L’impossibilité du mouvement perpétuel a été affirmée de bonne heure. Léonard de Vinci se sert de ce principe[1], et de même Cardan[2]. Galilée affirme qu’on ne peut créer un tel mouvement à l’aide des machines simples (voir plus haut p. 170). Toutefois, ce n’est pas là pour lui un principe indépendant, il le déduit des conditions du fonctionnement de ces machines. Un peu plus tard, Stévin se sert au contraire de cette impossibilité, qu’il considère comme évidente par elle-même, pour déduire les règles des machines.
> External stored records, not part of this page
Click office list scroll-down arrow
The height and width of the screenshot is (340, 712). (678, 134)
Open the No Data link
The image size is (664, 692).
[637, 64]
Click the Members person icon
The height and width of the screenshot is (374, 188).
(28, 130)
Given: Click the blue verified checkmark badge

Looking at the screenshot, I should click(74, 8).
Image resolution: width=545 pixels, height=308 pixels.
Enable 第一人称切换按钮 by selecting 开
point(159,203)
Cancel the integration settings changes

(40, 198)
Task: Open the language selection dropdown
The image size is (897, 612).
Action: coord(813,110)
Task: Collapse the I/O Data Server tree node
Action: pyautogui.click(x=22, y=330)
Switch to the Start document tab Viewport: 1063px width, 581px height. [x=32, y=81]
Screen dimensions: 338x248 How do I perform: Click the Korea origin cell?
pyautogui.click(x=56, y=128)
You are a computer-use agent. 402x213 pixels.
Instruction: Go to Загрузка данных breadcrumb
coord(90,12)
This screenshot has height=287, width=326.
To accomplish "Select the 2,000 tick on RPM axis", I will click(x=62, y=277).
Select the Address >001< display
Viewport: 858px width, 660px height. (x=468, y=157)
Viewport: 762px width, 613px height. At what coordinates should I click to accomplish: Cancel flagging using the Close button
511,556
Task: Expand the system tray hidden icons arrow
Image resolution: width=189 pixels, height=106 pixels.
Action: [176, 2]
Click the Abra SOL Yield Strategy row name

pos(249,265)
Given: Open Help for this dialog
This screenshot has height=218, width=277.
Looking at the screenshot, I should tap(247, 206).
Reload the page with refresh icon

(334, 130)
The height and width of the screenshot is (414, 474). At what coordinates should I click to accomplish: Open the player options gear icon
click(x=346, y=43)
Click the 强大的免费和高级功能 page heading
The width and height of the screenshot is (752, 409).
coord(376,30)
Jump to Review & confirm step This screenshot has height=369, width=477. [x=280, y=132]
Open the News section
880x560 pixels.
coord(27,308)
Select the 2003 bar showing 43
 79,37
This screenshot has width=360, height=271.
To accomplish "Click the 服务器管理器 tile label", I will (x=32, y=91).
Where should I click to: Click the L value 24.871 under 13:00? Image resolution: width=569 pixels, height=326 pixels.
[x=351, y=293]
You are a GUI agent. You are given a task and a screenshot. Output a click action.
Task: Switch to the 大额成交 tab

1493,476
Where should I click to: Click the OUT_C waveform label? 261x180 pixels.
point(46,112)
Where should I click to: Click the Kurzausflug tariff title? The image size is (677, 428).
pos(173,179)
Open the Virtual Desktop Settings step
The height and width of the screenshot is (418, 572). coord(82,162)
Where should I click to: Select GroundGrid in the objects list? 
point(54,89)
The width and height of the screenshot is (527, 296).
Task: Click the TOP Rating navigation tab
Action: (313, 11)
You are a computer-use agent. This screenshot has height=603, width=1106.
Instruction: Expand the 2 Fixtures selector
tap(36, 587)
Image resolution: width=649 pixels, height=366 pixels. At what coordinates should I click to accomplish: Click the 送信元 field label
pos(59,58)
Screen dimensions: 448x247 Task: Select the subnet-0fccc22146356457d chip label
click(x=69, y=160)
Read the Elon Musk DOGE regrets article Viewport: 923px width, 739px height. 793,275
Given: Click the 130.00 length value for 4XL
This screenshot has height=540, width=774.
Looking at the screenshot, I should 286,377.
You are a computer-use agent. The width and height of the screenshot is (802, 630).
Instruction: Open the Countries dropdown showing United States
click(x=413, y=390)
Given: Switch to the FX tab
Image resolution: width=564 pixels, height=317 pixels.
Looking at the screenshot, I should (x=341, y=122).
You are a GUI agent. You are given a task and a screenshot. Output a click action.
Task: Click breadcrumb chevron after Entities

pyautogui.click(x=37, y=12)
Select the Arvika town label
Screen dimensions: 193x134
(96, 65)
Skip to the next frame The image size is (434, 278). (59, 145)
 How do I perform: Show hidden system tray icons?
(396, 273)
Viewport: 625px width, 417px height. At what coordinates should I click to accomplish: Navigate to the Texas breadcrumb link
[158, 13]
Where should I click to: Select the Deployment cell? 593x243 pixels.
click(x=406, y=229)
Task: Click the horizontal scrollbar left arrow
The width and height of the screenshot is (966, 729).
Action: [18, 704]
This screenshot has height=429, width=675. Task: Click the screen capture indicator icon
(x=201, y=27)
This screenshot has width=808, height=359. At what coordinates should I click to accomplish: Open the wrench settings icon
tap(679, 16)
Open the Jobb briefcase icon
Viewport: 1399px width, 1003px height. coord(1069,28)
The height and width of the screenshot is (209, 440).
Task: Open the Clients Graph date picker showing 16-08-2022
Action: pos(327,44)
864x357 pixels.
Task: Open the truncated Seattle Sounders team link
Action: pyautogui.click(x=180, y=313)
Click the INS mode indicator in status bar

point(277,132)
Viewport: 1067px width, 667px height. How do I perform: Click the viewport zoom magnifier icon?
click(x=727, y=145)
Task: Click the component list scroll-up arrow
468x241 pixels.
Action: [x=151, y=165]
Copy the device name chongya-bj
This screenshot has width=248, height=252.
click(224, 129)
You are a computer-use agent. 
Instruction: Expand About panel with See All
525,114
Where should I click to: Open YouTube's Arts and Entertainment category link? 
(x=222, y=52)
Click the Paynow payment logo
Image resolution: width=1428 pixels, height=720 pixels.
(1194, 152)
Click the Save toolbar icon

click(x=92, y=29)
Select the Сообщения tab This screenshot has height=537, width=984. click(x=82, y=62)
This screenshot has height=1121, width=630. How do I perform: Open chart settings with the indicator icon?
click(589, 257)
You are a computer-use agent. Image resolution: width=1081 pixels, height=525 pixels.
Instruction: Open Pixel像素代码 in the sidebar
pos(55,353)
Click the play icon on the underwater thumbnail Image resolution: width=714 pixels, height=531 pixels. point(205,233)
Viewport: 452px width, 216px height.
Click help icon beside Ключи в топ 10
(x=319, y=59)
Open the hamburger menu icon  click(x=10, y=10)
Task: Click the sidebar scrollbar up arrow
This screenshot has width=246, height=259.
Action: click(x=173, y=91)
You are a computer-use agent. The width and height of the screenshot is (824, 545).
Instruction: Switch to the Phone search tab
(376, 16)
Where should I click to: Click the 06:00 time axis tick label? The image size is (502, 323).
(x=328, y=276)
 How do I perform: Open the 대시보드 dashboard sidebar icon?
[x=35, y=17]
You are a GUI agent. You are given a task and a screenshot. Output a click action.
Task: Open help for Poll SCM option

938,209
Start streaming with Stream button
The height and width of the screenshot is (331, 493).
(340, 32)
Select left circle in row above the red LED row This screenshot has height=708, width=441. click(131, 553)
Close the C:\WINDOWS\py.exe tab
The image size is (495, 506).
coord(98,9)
Stévin suppose une chaîne sans fin posée sur un triangle à côtés inégaux et dont la base est horizontale. Les deux parties de la chaîne, posées sur les côtés inclinés, doivent nécessairement se faire équilibre ; car la partie qui pend en bas, étant symétrique, ne saurait exercer aucune influence ; et si une des parties de la chaîne avait le pouvoir de tirer le système de son côté, comme, après ce mouvement, la même situation se reproduirait « ce mouvement n’aurait aucune fin, ce qui est absurde[3] ». Leibniz s’est servi de l’impossibilité du mouvement perpétuel pour la démonstration de la conservation de la force vive[4] et Huygens aussi en a fait usage[5]. Sadi Carnot la place également à la base de la démonstration de son prin-

  1. Cf. Duhem. Les origines de la statique, p. 21.
  2. Ib., p. 58.
  3. Stévin. Œuvres mathématiques, trad. Gérard. Leyde, 1634, p. 448. — Cf. Duhem, l. c., p. 266 ss.
  4. Cf. notamment Leibniz. De legibus naturæ et vera æstimatione virium motricium. Mathem. Schriften, vol. VI, p. 204 ss.
  5. Cf. Lettre de Huygens, ib., vol. I, p. 140.